En cuanto a Bob, sus sensores de largo alcance estaban definitivamente dañados, pero su sistema de alerta cercana acababa de ponerse en marcha, aullando como un lobo sobre una colina: no sólo había detectado la presencia de armas, sino que éstas apuntaban claramente a sus dos protegidos, además. Empezó a moverse cuando, inesperadamente, recibió una descarga de iones. Los buscadores de tesoros dieron un respingo: los iones siempre sonaban crepitantes y amenazadores, y podían ponerte todo el vello de punta si estabas cerca de una descarga. El olor, intenso y demasiado parecido al de la piel quemada, les golpeó en la nariz mientras una cortina de estrías cimbreantes recorrían el cuerpo de Bob.
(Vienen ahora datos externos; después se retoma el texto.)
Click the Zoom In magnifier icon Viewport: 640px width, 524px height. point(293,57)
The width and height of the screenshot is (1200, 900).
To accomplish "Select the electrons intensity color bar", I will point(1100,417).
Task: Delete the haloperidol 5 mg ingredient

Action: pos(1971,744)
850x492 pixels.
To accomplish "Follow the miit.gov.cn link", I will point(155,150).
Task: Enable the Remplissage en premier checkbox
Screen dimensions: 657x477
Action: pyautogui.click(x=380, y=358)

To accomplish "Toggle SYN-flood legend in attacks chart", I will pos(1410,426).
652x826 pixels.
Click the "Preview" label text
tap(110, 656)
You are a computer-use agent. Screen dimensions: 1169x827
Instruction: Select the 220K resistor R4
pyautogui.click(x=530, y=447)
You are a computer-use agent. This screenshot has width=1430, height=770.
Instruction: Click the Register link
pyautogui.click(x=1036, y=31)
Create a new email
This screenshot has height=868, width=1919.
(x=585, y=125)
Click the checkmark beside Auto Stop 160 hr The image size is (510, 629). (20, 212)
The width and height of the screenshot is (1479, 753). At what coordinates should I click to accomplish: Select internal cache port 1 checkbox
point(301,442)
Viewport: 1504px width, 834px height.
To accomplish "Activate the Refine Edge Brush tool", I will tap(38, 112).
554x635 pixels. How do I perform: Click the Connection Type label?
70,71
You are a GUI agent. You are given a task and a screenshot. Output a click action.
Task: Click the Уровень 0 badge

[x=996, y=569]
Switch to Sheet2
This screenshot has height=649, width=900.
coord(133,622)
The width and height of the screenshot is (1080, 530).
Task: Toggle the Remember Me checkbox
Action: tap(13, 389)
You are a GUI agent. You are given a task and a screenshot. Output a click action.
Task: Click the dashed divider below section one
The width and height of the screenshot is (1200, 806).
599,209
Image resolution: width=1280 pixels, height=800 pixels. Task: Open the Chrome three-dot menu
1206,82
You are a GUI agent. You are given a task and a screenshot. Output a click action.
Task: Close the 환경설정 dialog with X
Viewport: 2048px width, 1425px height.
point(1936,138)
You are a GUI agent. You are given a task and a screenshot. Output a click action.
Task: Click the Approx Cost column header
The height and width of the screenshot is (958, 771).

Envuelto en chispas, se sacudió de manera espasmódica hasta que, de pronto, quedó congelado, petrificado en una pose absurda.

—Mierda —soltó Ferdinard.

—¡Las pulseras! —soltó uno de los sarlab, imperativo.

Malhereux estaba sobrecogido, mirando el cañón de los rifles, oscuro y terrible. Al principio no comprendió la orden… al fin y al cabo, eran sarlab, y sabía que los sarlab no hacían prisioneros ni dejaban a nadie con vida. ¿Para qué querrían que entregasen las pulseras si iban a matarlos de todas formas?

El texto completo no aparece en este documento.